La asolada y afligidísima Murcia ha presenciado un ejemplo de abnegación y heroísmo cristiano que no olvidarán fácilmente los desgraciados habitantes. El representante de la República Oriental del Uruguay, don Enrique Kubly y Arteaga, acompañado de su secretario señor Ramella, ha recorrido los puntos más peligrosos de la ciudad, repartiendo socorros a los enfermos, atendiéndoles con recursos de varias clases, alimentos, ropas, medicinas, dinero, penetrando en los hospitales de coléricos y en sus miserables y sucias barracas, cuya atmósfera envenenada es, en el sofocante calor de aquel clima, casi irrespirable. Estos señores no conocen el miedo, y han sabido poner tan alto su nombre y su valor, que honran a su nación al honrarse a sí mismos. Murcia ha declarado por conducto de su Municipio que vivirá eternamente agradecida al representante del Uruguay. Después de repartir personalmente tres mil duros entre los más necesitados, el señor Kubly se ha procurado una lista de las familias que, hallándose en situación precaria, no se atreven a pedir limosna a cara descubierta. La Prensa murciana, después de elogiar el celo de los médicos murcianos, dice, contestando a un periódico de Madrid, que sospechaba faltaran facultativos en la infeliz ciudad. «Lo que hace falta aquí es que vengan muchas personas como el ministro del Uruguay.»

VII

Con esta epidemia, cuyo fin no vemos claramente, parece que se han desatado sobre nuestro país todos los males. El comercio español sufre una crisis de las más graves, y su paralización es tal que hace muchos años no se ha visto otra semejante.

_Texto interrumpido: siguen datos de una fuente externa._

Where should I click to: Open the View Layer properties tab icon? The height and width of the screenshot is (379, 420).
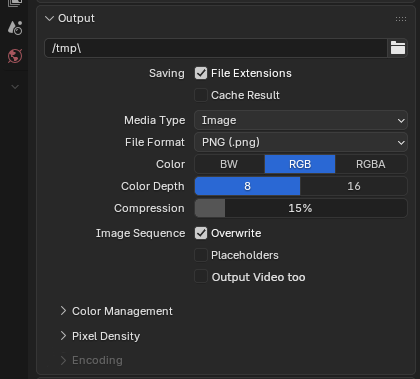(15, 3)
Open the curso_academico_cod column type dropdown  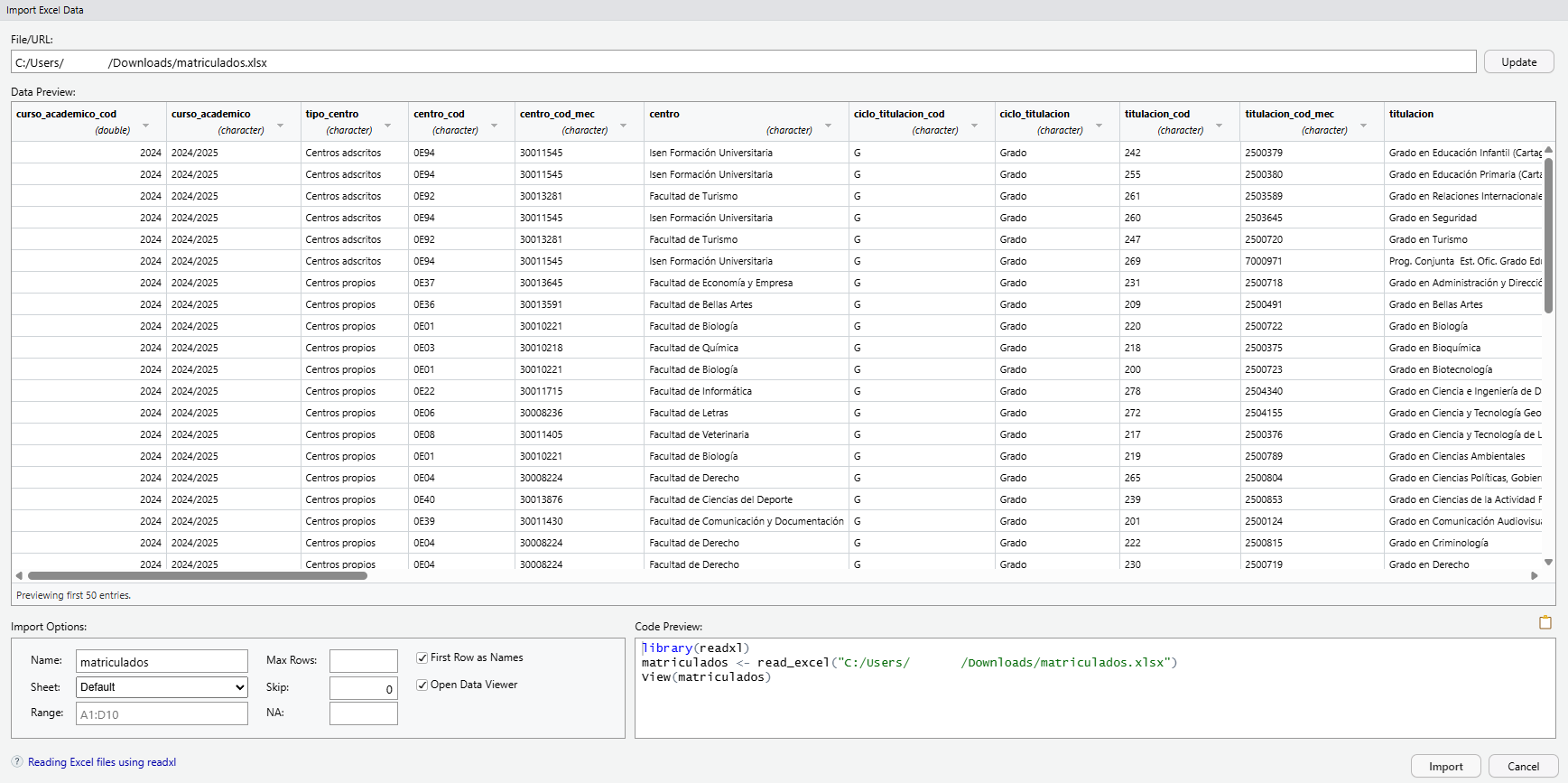click(x=145, y=126)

Las exportaciones están reducidas a la mínima expresión, lo que se comprende fácilmente, recordando que las comarcas más ricas, que son las de Levante, están muertas para el tráfico, y que Murcia y Valencia ven perdidos sobre la tierra sus admirables frutos, o en los desiertos y abandonados almacenes. Todo el comercio peninsular está malparado con esta desolación, que viene a remachar los males causados por las deficientes cosechas, por las inundaciones y los terremotos.

Para mayor desgracia, los dos tratados de comercio, el cubano-americano y el hispano-inglés, han fracasado cuando se creía que iban a ser puestos en práctica.

El primero halló oposición sistemática en las cámaras de los Estados Unidos, y su anulación es ya

un hecho oficial. El segundo, aprobado por las Cortes españolas y por el parlamento inglés, ha sucumbido extemporáneamente por imprevisión de nuestro Gobierno o susceptibilidades del Gobierno británico. Punto es este que no se ha aclarado todavía.

A pesar de que el cambio de gabinete en Inglaterra y la entrada de los conservadores hace creer que dominaron en las regiones oficiales de aquel país las ideas proteccionistas, favorables a los cerveceros, todavía hay esperanzas de que se reanuden las negociaciones para el planteamiento del tratado, y que éste sea un hecho en lo que resta de año.

Buena falta hace a nuestro abatido comercio una acentuada y firme corriente que lo reanime.